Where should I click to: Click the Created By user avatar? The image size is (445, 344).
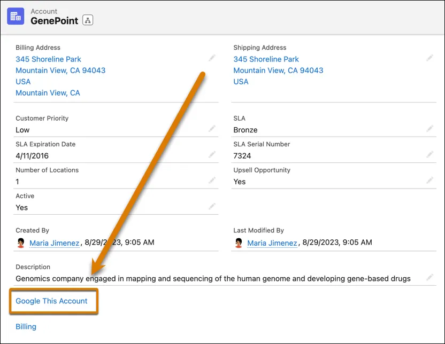(21, 243)
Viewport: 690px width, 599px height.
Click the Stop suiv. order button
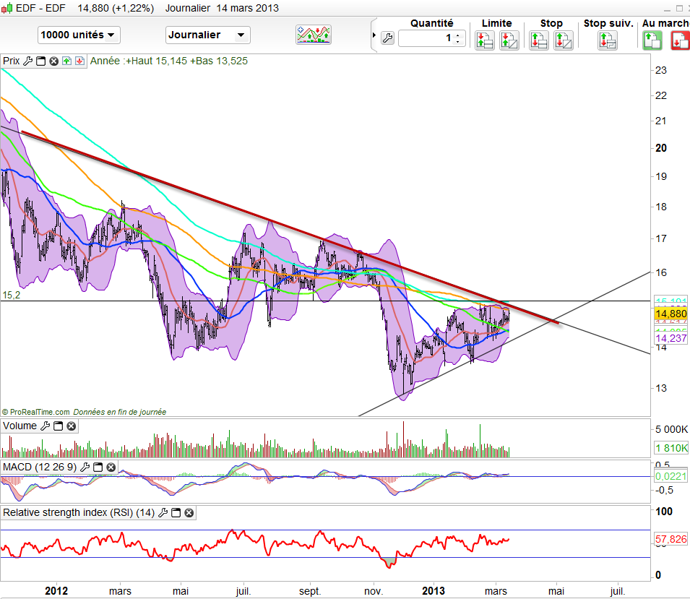608,40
============================================================
Lay out the stretch of entries from the line containing "Viewport: 690px width, 599px height." through the end of the entries as a numbered list. Skip blank lines and leave out the pictures.

1. Viewport: 690px width, 599px height.
2. Click the Stop suiv. order button
3. 608,40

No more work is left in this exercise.